On a trip to Atlanta, I was hanging out with Black Catter Chris Sommovigo, debating the End of American Exceptionalism or something, and we retired to the bar for a nightcap and a chat about his new project, The High Fidelity Report. Chris is a brilliant essayist, so I highly recommend a visit. While you’re there, be sure to post something somewhere about how amazing US foreign policy is these days. He’ll love that. Anyway, the bartender poured us a couple of shot glasses full of Angel’s Envy.

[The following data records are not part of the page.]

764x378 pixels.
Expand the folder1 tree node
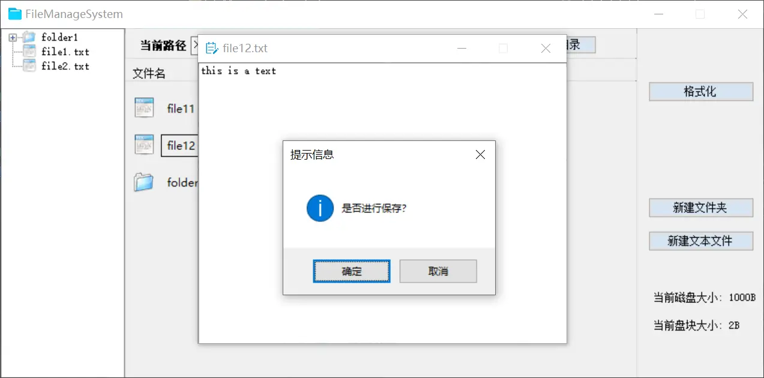(x=13, y=37)
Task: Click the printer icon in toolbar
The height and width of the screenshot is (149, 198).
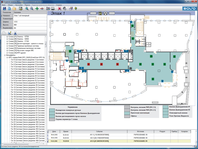Action: (53, 9)
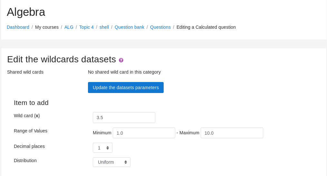Open the ALG course breadcrumb link

coord(69,27)

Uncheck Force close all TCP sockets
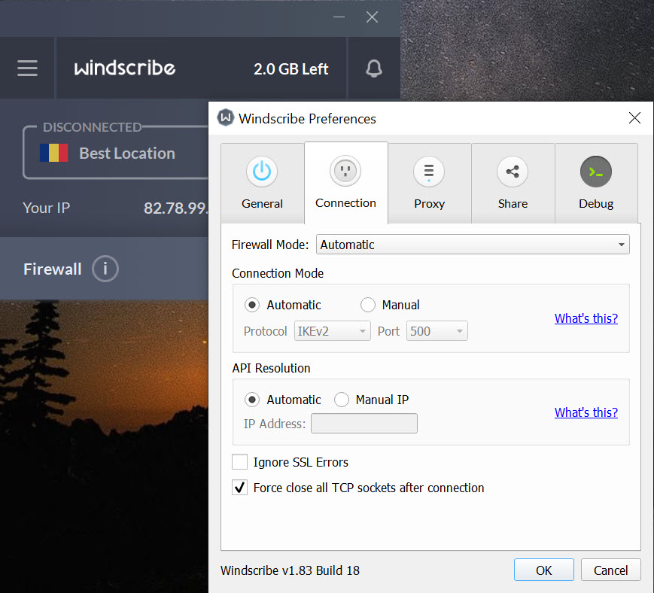pos(240,488)
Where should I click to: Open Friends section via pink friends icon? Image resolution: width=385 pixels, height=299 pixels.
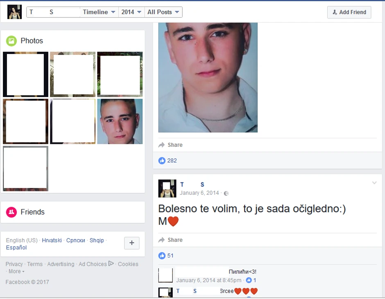click(10, 212)
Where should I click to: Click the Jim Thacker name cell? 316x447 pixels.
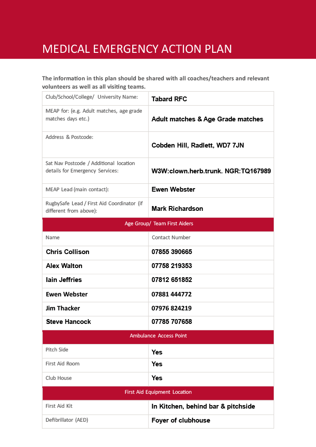coord(96,309)
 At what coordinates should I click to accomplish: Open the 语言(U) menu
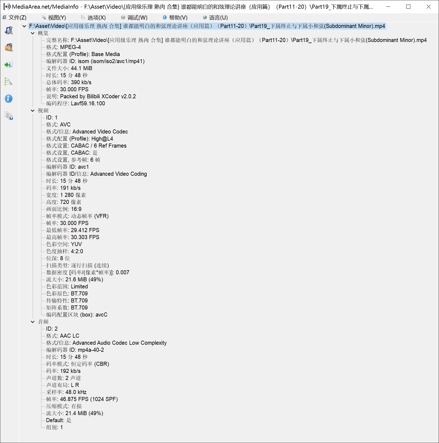point(215,18)
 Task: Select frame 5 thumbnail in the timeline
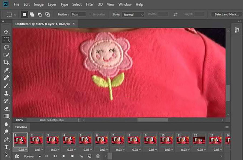85,140
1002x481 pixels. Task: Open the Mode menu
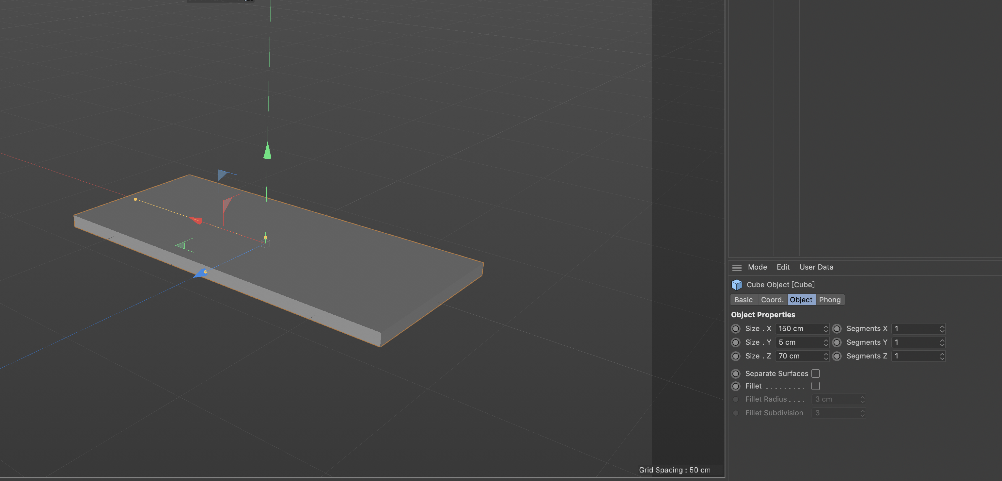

Another moderately priced bourbon (~$40), this is my new go-to sipper. There’s flavor, but a bit less (perhaps) than the Black Maple Hill, but the finish … whoa. Some of you may prefer a bit of heat on the back. Maybe an outright burn? Angel’s Envy isn’t going to give you any of that — this is the smoothest, lightest-touch, finish of any bourbon in the bunch. It goes “poof” in your mouth. No, seriously. There’s this long, lingering, tail to the sip that is both delicate and intricate. In fact, this may be the bourbon to give to folks who’ve had “bad experiences with brown liquor”. Finished in burnt-oak port-wine casks, there’s this vanilla, caramel, orange thing going on, and it’s totally yummy. Diluting this one with water is fine, but there’s really no point as there’s really nothing you’ll need to soften. One cube is more than enough to chill off your lowball glass. Astonishingly good. And, apparently, easier to find these days.
This one is all classical. Think “Bach Cello Concertos” and you’re in the right mental neighborhood.
Weekend’s coming. Time for a trip the store, no?